即ち、西村康稔大臣はお利口さんの責任回避型であり、加藤勝信厚労相にも同様な欠陥があって、このお二方が本当に将来の総理候補だと言われているのであれば、それは安倍総理か官邸のとんでもないお眼鏡違いだと扱き下ろしてきた。尤も、今では加藤氏は責任回避型と言うよりも「人を見下している嫌みな奴」と見るのが正確だと思っているが。

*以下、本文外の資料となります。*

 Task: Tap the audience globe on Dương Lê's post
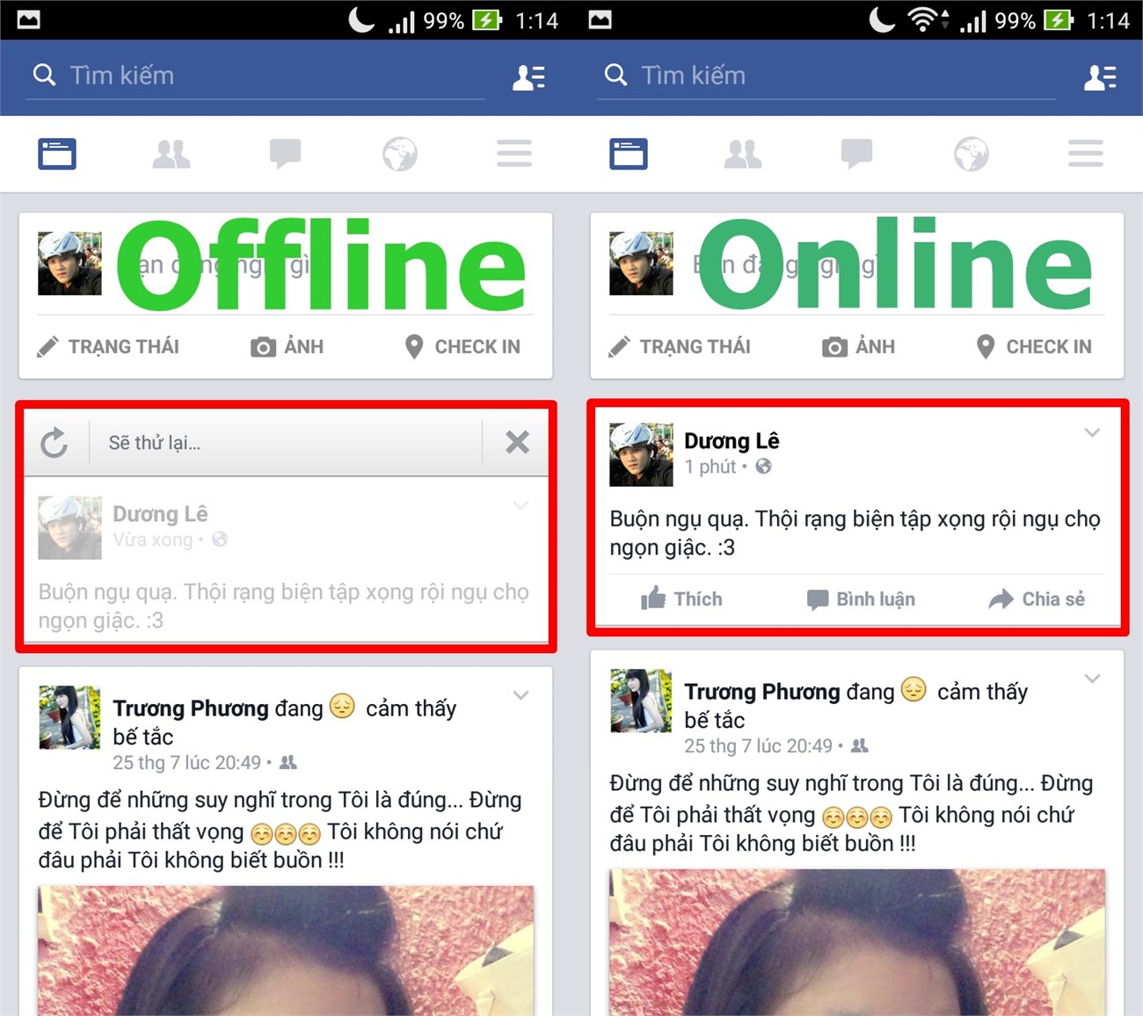point(763,467)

そこで「お眼鏡違い論」である。私は少なくとも45年以上もの間、我が国とアメリカの会社の優れた人材とその評価でも良いかも知れないが、どのように出世というか昇進して行くかの在り方を見てきた。ここでいきなり感想と結論を言ってしまえば、我が国に会社では「取引先として一定期間に外部から見ていて、彼こそは次期管理職者への昇進が当然、乃至は役員に任命されるだろう」と高く評価してきた方々が昇進される割合は、恐らく1割にも満たなかったと思っている。

この点ではアメリカの会社でもほぼ同様で、私が所属した事業部内では辣腕の副社長がそういう人事はしなかったが、本社内で関係してきた他の事業部では、矢張り彼こそは次期本部長かと評価するやり手が昇進した例は極めて少なかった。W社内部では副社長に任命するか重要な地位に抜擢される者は、先ずハーバードのビジネススクールの短期コースに派遣されるか、修士号を持っていない者の場合は、ビジネススクールの2年間のコースに入っていくので、外から見ても出世コースに乗ったと解るのだ。しかし、多くの場合は「何で彼が?」と思わせられたものだった。

そこで、西村と加藤の両氏だが、少なくとも私にはとても「この人物に我が国の将来を託そうか」と思わせてくれるような「頼り甲斐」は薬にしたくとも見出せない。昨日も西村氏は「25日に首都圏を解除するか否かは、専門家のご意見を頂戴して」と言っていた。何度でも言うが本末転倒だ。専門家会議が閣僚の上に位するはずがないだろう。総理も先日の記者会見で尾身茂副座長(諮問委員会会長)にマイクを譲る際に「ここからは尾身先生に」と敬称を付ける謙り振りだったのは失望した。西村氏には「国家の命運を担っている」くらいの覚悟が欲しい。尾身氏に担わせてどうする。

ここまでで何を言いたかったのかとなるが、それはこの二人の大臣は「上」という官邸の何とか言う総理の補佐官の覚えがめでたいという点を指摘したいのだ。そこで高い評価をさえ得ていれば責任逃れ発言に終始しようと、他人を見下して「俺様は上司に認められているのだ」とばかりに誇示して人を見下すような人物には期待できない、イヤ期待したくない」のだ。ここをもう少し突っ込んでみると「上」には人というか部下を評価する眼力がないという意味になる。補佐官も官僚出身のようだから、責任回避術に長けておられるのかと、あらぬ疑いもかけたくなってしまう。

我が国の政府というか官邸の組織には「下から言うべき事を後難を恐れずに具申できるような仕組みになっているのか」と思ってしまう。そういうことを「上」に言いに行くのは途方もない度胸を要するし、自らの職を賭けることかも知れない。でも、私はあのままこの二人のような内面が良い者が蔓延るのが得策とは思えないのだ。一歩譲って一般論として「官邸等の人の上に立つ組織では正しく公平に査定すべきではないのか」と言いたい。アメリカの組織では上司の査定だけではなく、同僚による評価も加えている制度がある。「上」はこの際「外面」も勘案すべきではないのか。